Problem to work on:
Could you give back every record below exactly, leaving out the pictures?

** Opening Data supplied block **

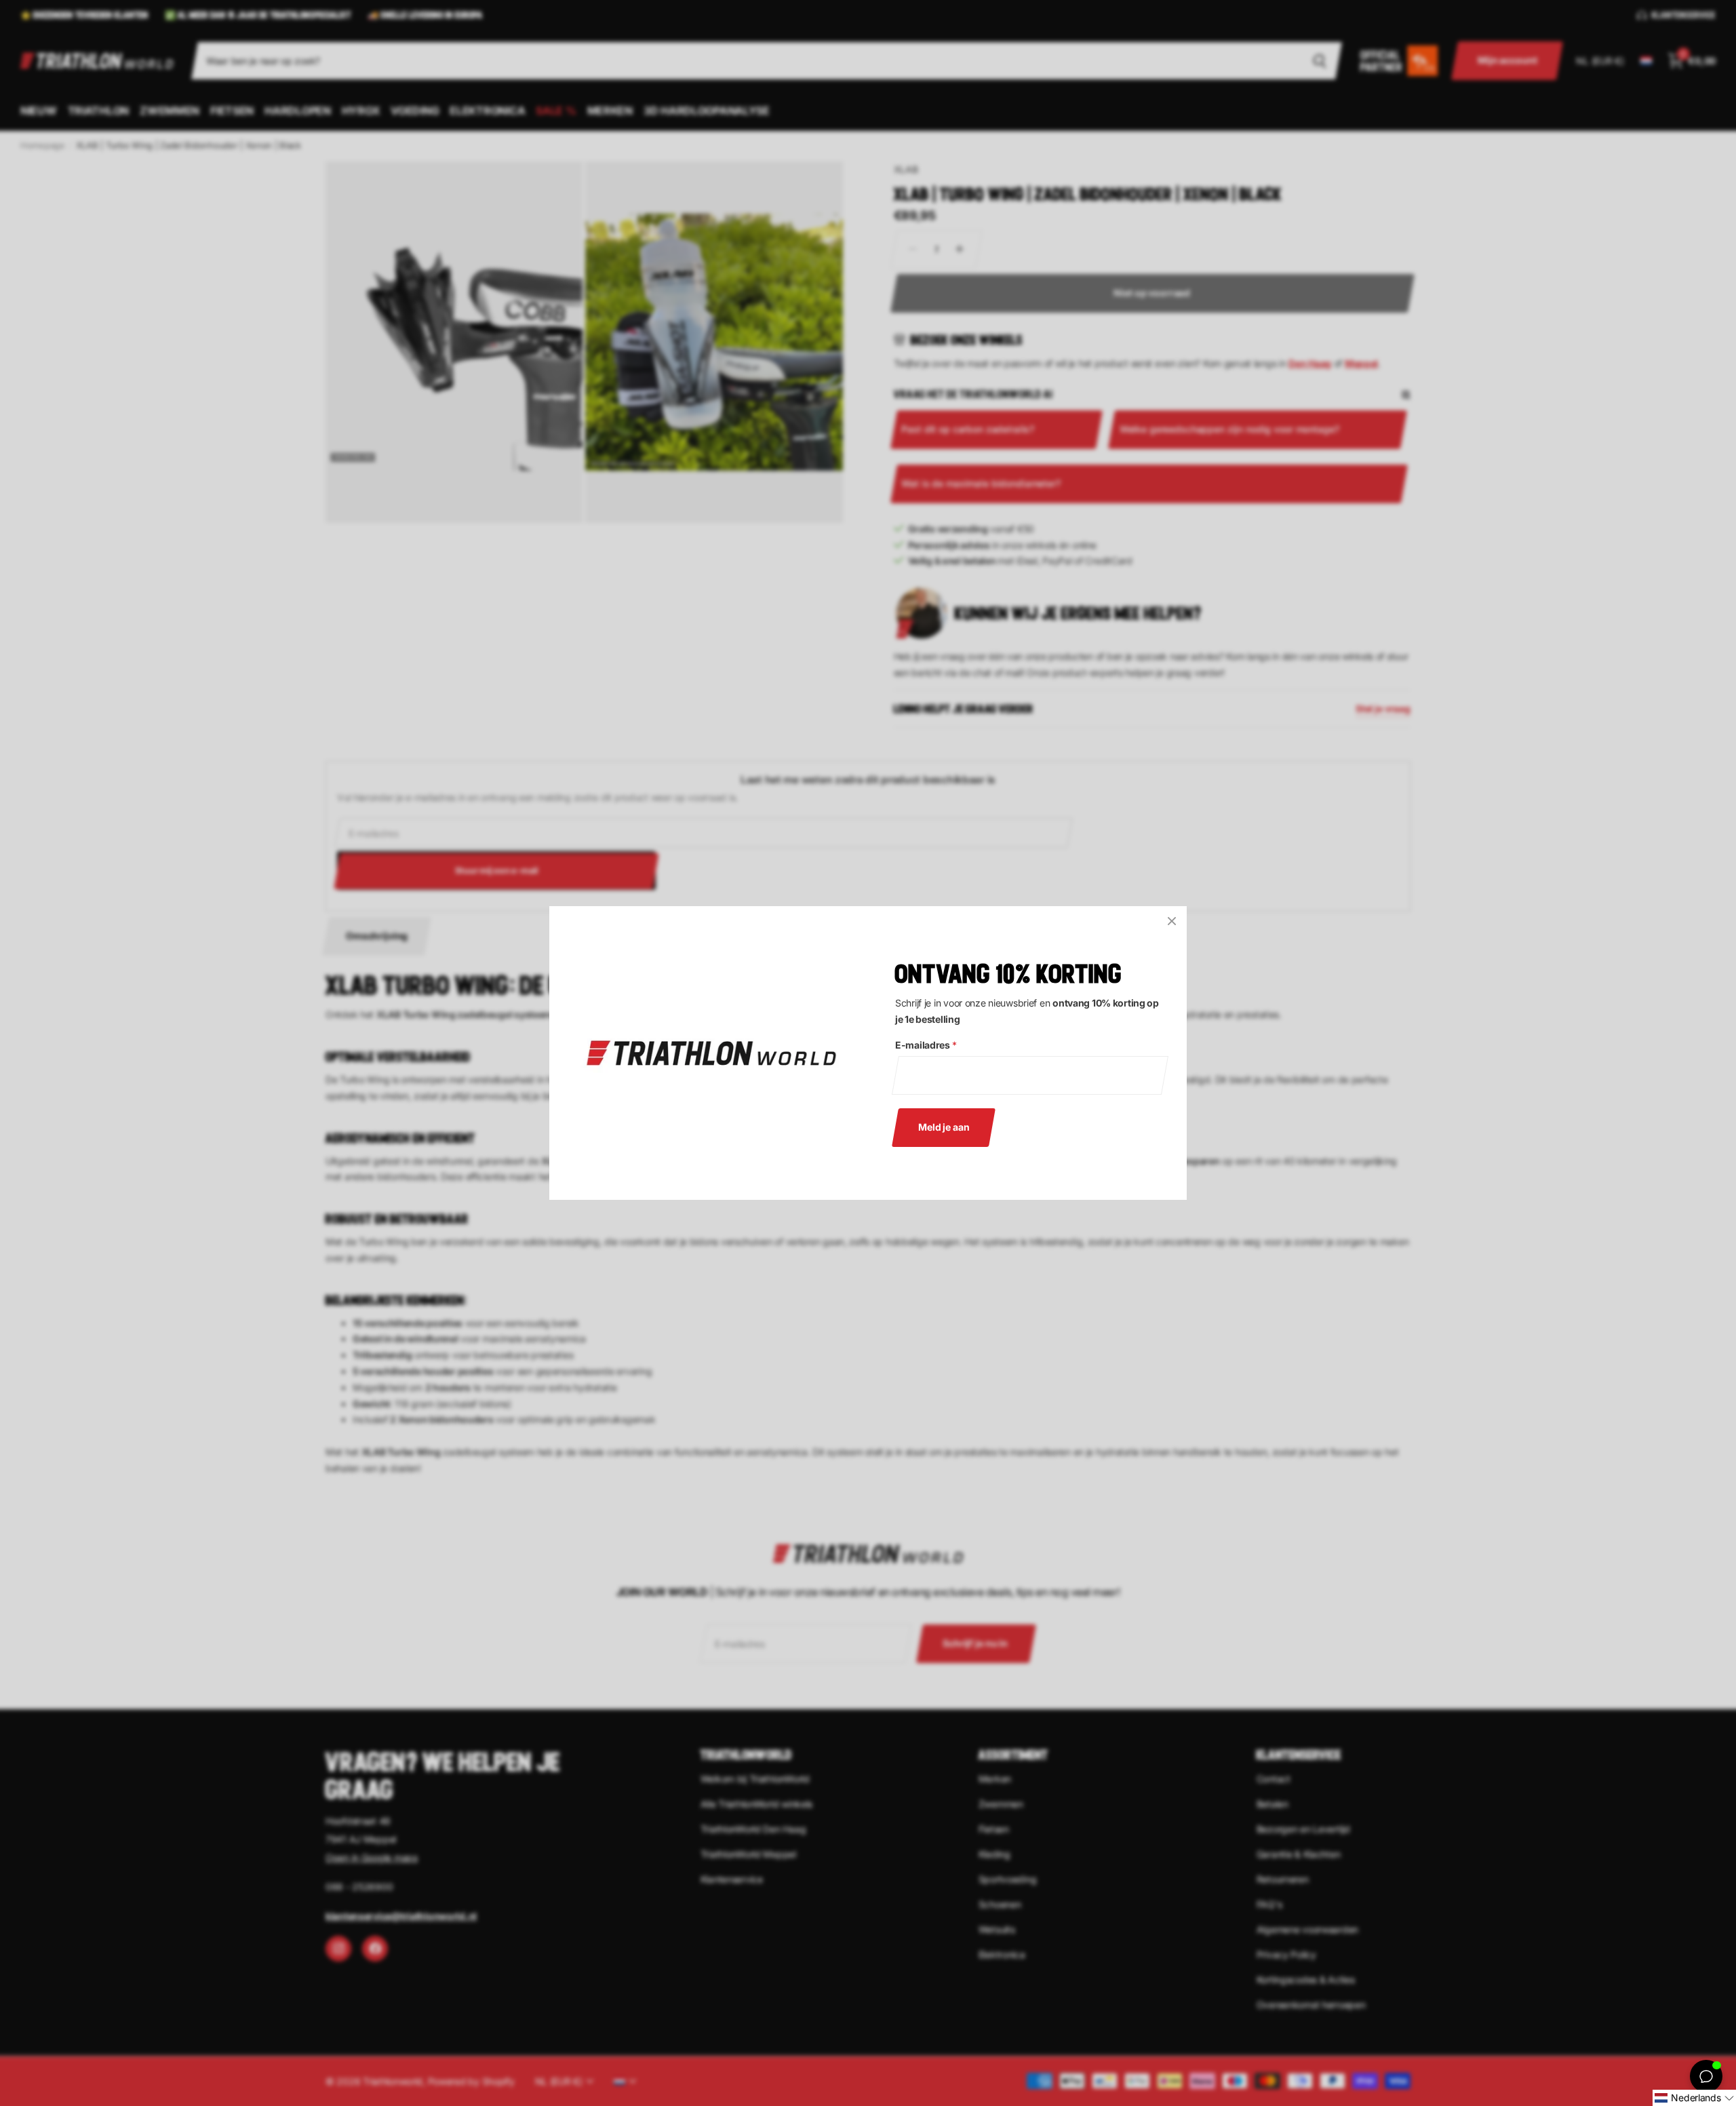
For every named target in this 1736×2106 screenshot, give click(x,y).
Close (1172, 921)
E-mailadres (926, 1045)
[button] (1694, 2098)
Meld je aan (943, 1127)
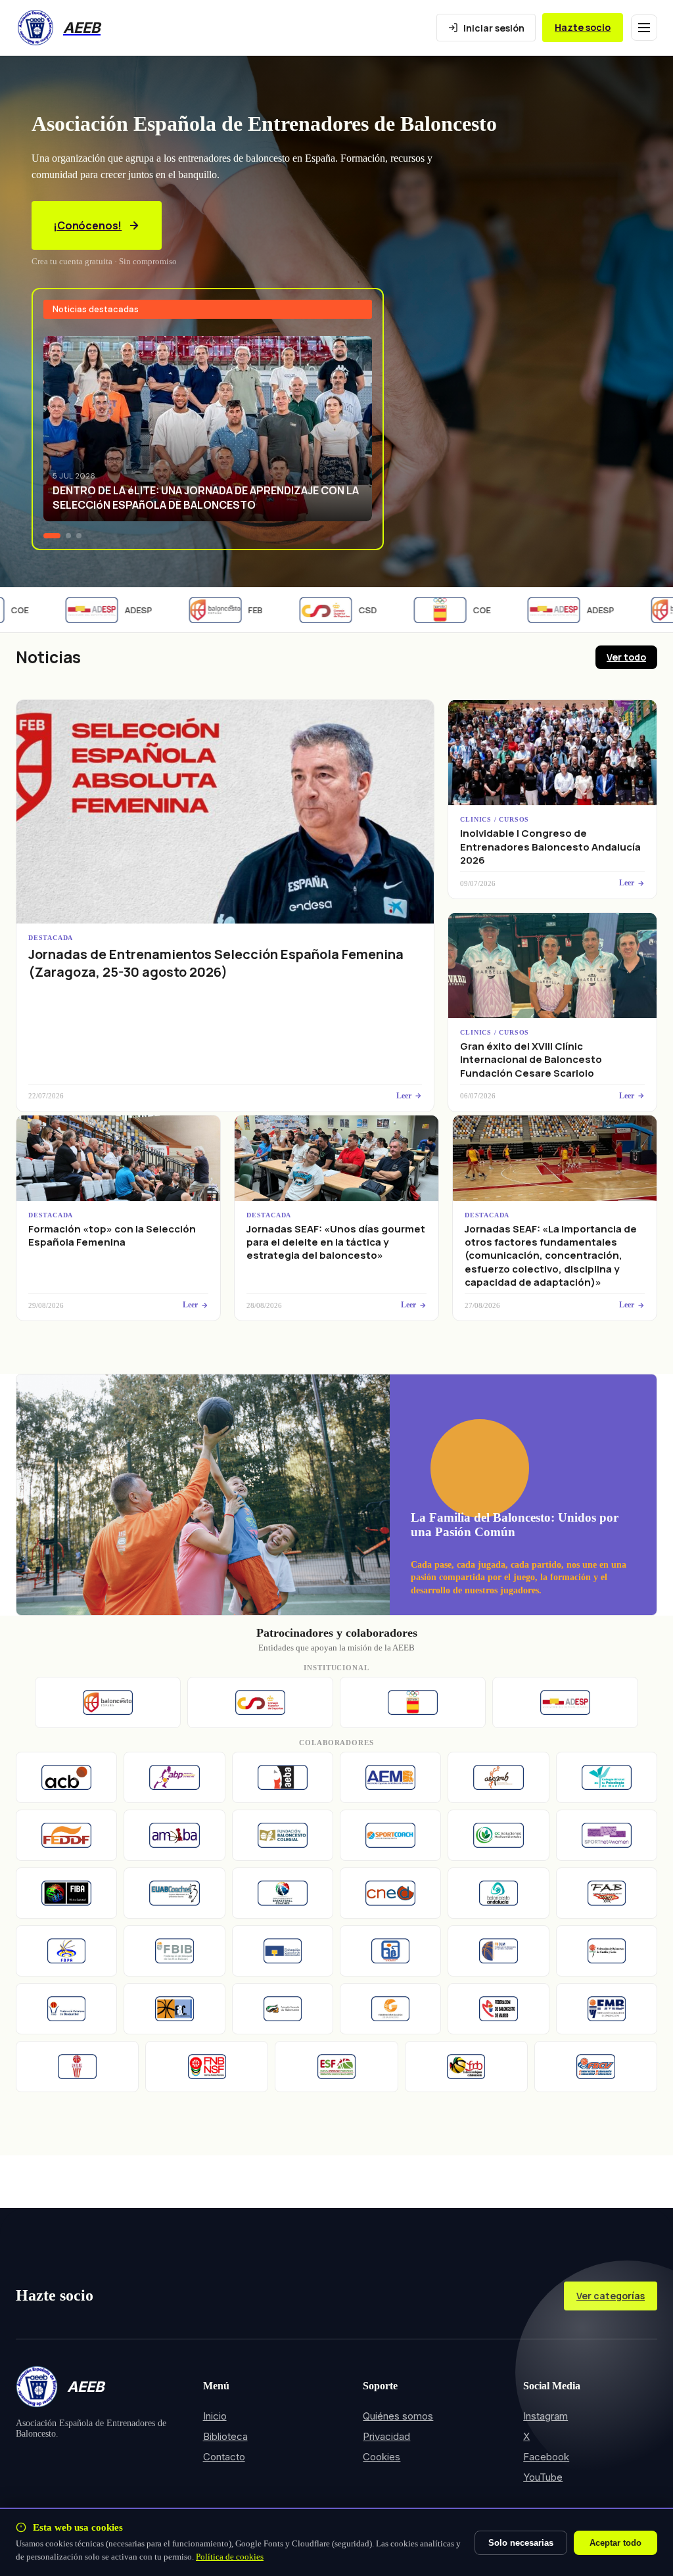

** Closing Data supplied block **

Solution for this task:
For every named target in this 1736×2106 screenshot, give click(x,y).
Close (1172, 921)
E-mailadres (926, 1045)
[button] (1694, 2098)
Meld je aan (943, 1127)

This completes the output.